-- start of DATA FOR THIS TASK --
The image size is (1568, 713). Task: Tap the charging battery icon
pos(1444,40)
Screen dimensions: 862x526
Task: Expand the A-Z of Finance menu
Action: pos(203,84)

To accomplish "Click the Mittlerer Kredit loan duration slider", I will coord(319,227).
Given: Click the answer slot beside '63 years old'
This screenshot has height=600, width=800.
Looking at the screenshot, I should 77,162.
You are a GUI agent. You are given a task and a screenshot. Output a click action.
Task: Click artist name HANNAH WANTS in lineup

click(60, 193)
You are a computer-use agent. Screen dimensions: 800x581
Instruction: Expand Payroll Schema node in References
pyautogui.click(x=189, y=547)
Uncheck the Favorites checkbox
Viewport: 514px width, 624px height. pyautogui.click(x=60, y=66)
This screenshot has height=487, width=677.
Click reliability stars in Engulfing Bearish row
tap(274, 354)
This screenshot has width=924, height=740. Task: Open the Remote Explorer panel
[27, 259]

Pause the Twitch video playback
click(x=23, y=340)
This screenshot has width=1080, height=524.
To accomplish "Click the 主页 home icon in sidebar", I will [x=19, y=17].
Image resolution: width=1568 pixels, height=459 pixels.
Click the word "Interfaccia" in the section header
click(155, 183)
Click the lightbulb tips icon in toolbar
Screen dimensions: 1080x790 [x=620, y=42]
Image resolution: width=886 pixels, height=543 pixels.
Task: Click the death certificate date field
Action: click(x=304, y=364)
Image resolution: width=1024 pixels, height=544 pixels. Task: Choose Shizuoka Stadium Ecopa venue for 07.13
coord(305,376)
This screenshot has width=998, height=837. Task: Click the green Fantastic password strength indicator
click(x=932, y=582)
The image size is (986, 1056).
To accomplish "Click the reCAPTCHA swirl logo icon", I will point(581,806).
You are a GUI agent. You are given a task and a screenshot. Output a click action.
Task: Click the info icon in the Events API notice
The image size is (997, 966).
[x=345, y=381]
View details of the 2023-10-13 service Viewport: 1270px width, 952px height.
-- end of DATA FOR THIS TASK --
* [EXERCISE DETAILS]: Please reproduce every record above word for word, keeping their original order.

* [ANSWER FOR THIS EXERCISE]:
The image size is (1568, 713). Task: Tap the charging battery icon
pos(1444,40)
Screen dimensions: 862x526
Task: Expand the A-Z of Finance menu
Action: pos(203,84)

To accomplish "Click the Mittlerer Kredit loan duration slider", I will coord(319,227).
Given: Click the answer slot beside '63 years old'
This screenshot has height=600, width=800.
Looking at the screenshot, I should 77,162.
You are a GUI agent. You are given a task and a screenshot. Output a click action.
Task: Click artist name HANNAH WANTS in lineup

click(60, 193)
You are a computer-use agent. Screen dimensions: 800x581
Instruction: Expand Payroll Schema node in References
pyautogui.click(x=189, y=547)
Uncheck the Favorites checkbox
Viewport: 514px width, 624px height. pyautogui.click(x=60, y=66)
This screenshot has height=487, width=677.
Click reliability stars in Engulfing Bearish row
tap(274, 354)
This screenshot has width=924, height=740. Task: Open the Remote Explorer panel
[27, 259]

Pause the Twitch video playback
click(x=23, y=340)
This screenshot has width=1080, height=524.
To accomplish "Click the 主页 home icon in sidebar", I will [x=19, y=17].
Image resolution: width=1568 pixels, height=459 pixels.
Click the word "Interfaccia" in the section header
click(155, 183)
Click the lightbulb tips icon in toolbar
Screen dimensions: 1080x790 [x=620, y=42]
Image resolution: width=886 pixels, height=543 pixels.
Task: Click the death certificate date field
Action: click(x=304, y=364)
Image resolution: width=1024 pixels, height=544 pixels. Task: Choose Shizuoka Stadium Ecopa venue for 07.13
coord(305,376)
This screenshot has width=998, height=837. Task: Click the green Fantastic password strength indicator
click(x=932, y=582)
The image size is (986, 1056).
To accomplish "Click the reCAPTCHA swirl logo icon", I will point(581,806).
You are a GUI agent. You are given a task and a screenshot. Output a click action.
Task: Click the info icon in the Events API notice
The image size is (997, 966).
[x=345, y=381]
View details of the 2023-10-13 service Viewport: 1270px width, 952px height.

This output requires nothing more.